[WHAT IS BEING ASKED]:
Reproduce the data verbatim, covering only the part that starts with the line containing "Select step 1 circle for Sample" and ends with the line containing "Action: click(794, 520)", both of those lines included.

[GIVEN RECORDS]:

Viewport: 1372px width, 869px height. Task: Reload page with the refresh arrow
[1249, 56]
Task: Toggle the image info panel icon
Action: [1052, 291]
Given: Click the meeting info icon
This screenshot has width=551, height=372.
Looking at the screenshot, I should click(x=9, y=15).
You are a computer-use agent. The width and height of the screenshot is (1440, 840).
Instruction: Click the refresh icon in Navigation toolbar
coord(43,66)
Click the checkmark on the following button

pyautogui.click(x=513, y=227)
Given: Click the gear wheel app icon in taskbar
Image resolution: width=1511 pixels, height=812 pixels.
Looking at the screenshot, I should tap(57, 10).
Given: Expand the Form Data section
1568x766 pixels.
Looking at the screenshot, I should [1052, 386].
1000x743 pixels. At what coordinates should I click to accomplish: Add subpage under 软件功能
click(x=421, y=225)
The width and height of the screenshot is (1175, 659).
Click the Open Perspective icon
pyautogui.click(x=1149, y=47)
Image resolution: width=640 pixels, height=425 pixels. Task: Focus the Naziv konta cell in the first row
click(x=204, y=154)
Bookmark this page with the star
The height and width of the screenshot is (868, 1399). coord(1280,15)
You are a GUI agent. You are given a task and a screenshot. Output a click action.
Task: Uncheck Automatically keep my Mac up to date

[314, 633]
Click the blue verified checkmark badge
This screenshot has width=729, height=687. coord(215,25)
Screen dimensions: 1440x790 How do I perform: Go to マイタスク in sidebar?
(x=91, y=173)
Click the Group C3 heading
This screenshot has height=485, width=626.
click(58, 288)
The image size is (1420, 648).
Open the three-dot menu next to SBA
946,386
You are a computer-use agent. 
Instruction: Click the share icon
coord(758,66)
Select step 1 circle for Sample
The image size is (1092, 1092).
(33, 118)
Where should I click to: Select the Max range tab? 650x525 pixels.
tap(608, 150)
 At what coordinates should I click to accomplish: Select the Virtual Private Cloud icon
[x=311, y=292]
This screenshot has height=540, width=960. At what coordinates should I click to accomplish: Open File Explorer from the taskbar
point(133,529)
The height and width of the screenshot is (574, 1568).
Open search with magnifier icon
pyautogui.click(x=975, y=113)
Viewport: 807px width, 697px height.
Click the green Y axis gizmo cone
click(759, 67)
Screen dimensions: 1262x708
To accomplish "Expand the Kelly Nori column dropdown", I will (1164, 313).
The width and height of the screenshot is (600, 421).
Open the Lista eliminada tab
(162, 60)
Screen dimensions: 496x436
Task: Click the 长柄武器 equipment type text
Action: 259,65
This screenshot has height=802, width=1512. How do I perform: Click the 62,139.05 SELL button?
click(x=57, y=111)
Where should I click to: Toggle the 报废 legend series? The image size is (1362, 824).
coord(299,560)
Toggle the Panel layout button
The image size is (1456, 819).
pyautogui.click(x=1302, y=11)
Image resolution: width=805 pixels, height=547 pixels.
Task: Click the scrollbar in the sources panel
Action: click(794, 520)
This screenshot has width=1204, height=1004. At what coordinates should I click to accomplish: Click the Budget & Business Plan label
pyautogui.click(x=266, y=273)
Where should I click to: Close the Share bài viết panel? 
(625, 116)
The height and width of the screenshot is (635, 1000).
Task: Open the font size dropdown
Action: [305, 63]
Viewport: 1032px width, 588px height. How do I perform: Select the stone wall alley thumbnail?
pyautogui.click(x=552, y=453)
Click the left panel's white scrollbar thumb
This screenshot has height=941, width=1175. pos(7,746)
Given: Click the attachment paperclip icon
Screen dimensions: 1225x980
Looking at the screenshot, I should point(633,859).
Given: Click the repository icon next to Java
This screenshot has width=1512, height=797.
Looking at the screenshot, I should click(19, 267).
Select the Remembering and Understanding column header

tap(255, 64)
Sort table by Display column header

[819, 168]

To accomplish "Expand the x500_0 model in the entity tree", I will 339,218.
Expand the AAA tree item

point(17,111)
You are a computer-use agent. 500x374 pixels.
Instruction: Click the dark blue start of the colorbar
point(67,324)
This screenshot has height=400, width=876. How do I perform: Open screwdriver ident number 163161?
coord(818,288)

[EXPECTED OUTPUT]:
Select step 1 circle for Sample
The image size is (1092, 1092).
(33, 118)
Where should I click to: Select the Max range tab? 650x525 pixels.
tap(608, 150)
 At what coordinates should I click to accomplish: Select the Virtual Private Cloud icon
[x=311, y=292]
This screenshot has height=540, width=960. At what coordinates should I click to accomplish: Open File Explorer from the taskbar
point(133,529)
The height and width of the screenshot is (574, 1568).
Open search with magnifier icon
pyautogui.click(x=975, y=113)
Viewport: 807px width, 697px height.
Click the green Y axis gizmo cone
click(759, 67)
Screen dimensions: 1262x708
To accomplish "Expand the Kelly Nori column dropdown", I will (1164, 313).
The width and height of the screenshot is (600, 421).
Open the Lista eliminada tab
(162, 60)
Screen dimensions: 496x436
Task: Click the 长柄武器 equipment type text
Action: 259,65
This screenshot has height=802, width=1512. How do I perform: Click the 62,139.05 SELL button?
click(x=57, y=111)
Where should I click to: Toggle the 报废 legend series? The image size is (1362, 824).
coord(299,560)
Toggle the Panel layout button
The image size is (1456, 819).
pyautogui.click(x=1302, y=11)
Image resolution: width=805 pixels, height=547 pixels.
Task: Click the scrollbar in the sources panel
Action: click(794, 520)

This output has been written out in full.